Aangezien het hele feest zo al niet lekker loopt terwijl het dat ook zonder technologie wel zou moeten kunnen is “innoveren” hier een eufemisme voor naar voren vluchten en met technologisch behang de scheuren in de muren verbergen. Dat levert vast veel op in de vorm van consultancyuurtjes op de factuurtjes, maar erg veel gezonder wordt het volk er niet van.
Ook ik heb jarenlange ervaring in de Zorg- ICT opgebouwd. Ik heb jarenlang voor ChipSoft gewerkt en daarna veel andere ict (zorg ) leveranciers gezien.
Het probleem zit het vooral bij de software leveranciers in het snel geld willen verdienen. Er wordt te weinig gekeken wat echt helpt op langere termijn voor de zorginstelling en patient.
Het EPD moest administratieve last verlichten en overzichtelijker maken.
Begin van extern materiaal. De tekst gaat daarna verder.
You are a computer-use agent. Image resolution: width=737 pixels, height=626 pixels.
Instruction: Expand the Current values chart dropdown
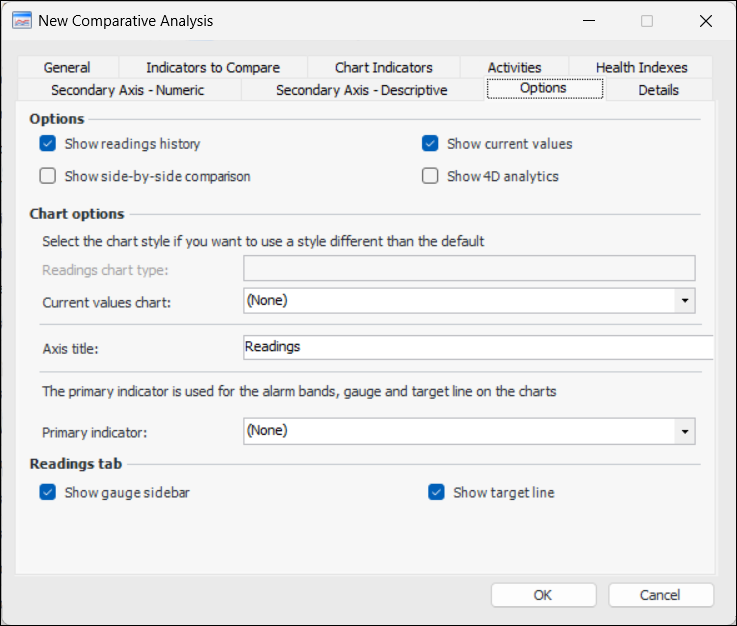coord(685,299)
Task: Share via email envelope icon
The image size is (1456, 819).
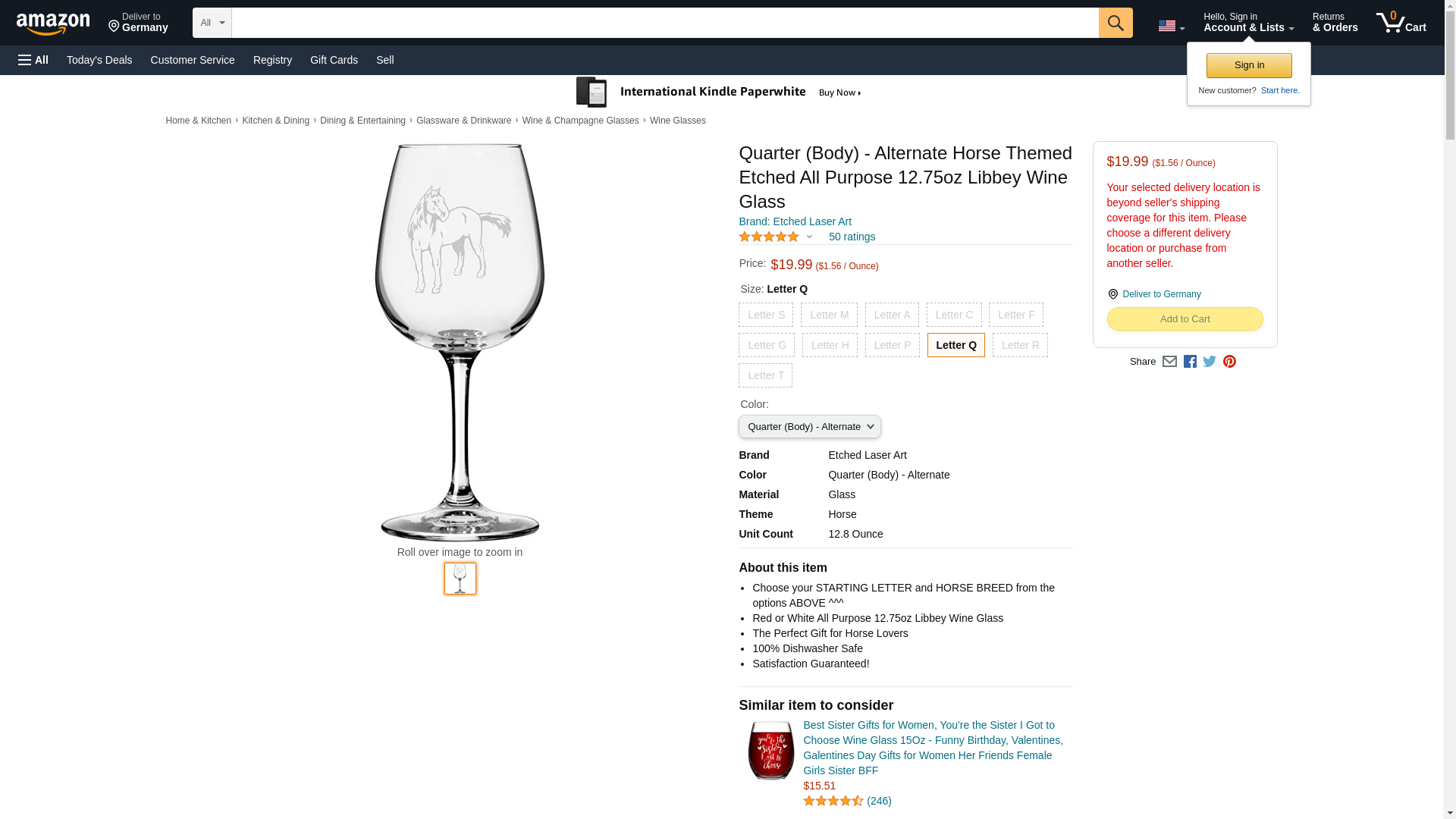Action: coord(1169,362)
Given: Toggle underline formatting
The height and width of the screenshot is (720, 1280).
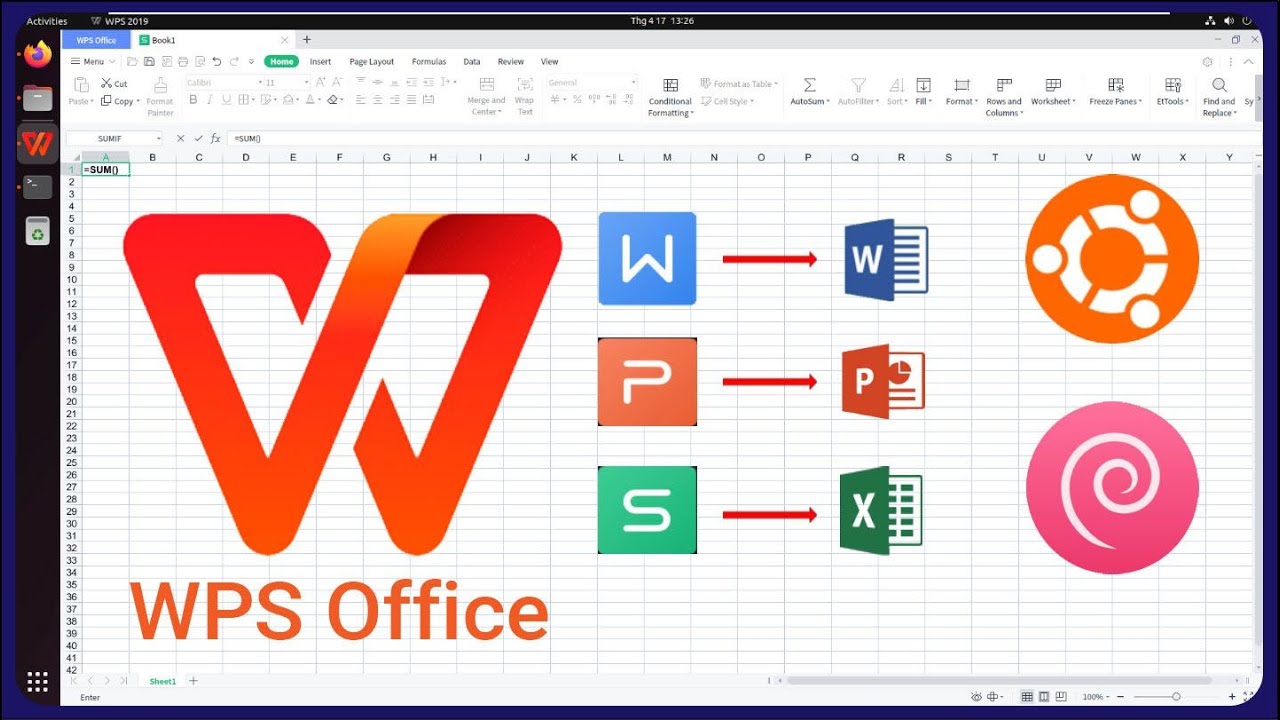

ChipSoft heeft die plank volkomen misgeslagen en is het meer complexer geworden dan makkelijker/overzichtelijker.
De wereld van de zorg ict heeft geen goede spelers op de markt. De 4 partijen die echt een aandeel op deze markt hebben;
-ChipSoft — arrogant, wurgcontracten en veel te hoge prijzen voor te complexe en houtje touwtje software (ja op de achtergrond is het echt bagger).
-Epic — Amerikaans oftewel TE amerikaans voor de nederlandse zorg. Software is ook finaal mislukt en dit zeker op de financiele afhandeling waar de nederlandse zorg zo uniek in is.
-Nexus — oftwel Qucare oftewel Mckesson… euh inderdaad.. teveel overnames, teveel partijen die puur om het geld gingen om het bedrijf weer zo snel mogelijk te door te verkopen. Innovaties staan al jaren stil.
-Isoft — CSC groot aandeel verloren op de markt en nog steeds verliezen ze klanten. Waarom? Mislukte ZIS/EPD, te weinig geinvesteerd etc.
Zet deze 4 naast elkaar en heel veel kleine software partijen met kleine oplossingen om snel geld te willen verdienen, denk ik dat de ICT-zorg wat helderheid,duidelijkheid,goedwerkende en betrouwbare software nodig heeft ZONDER wurgcontracten en arrogante spelers.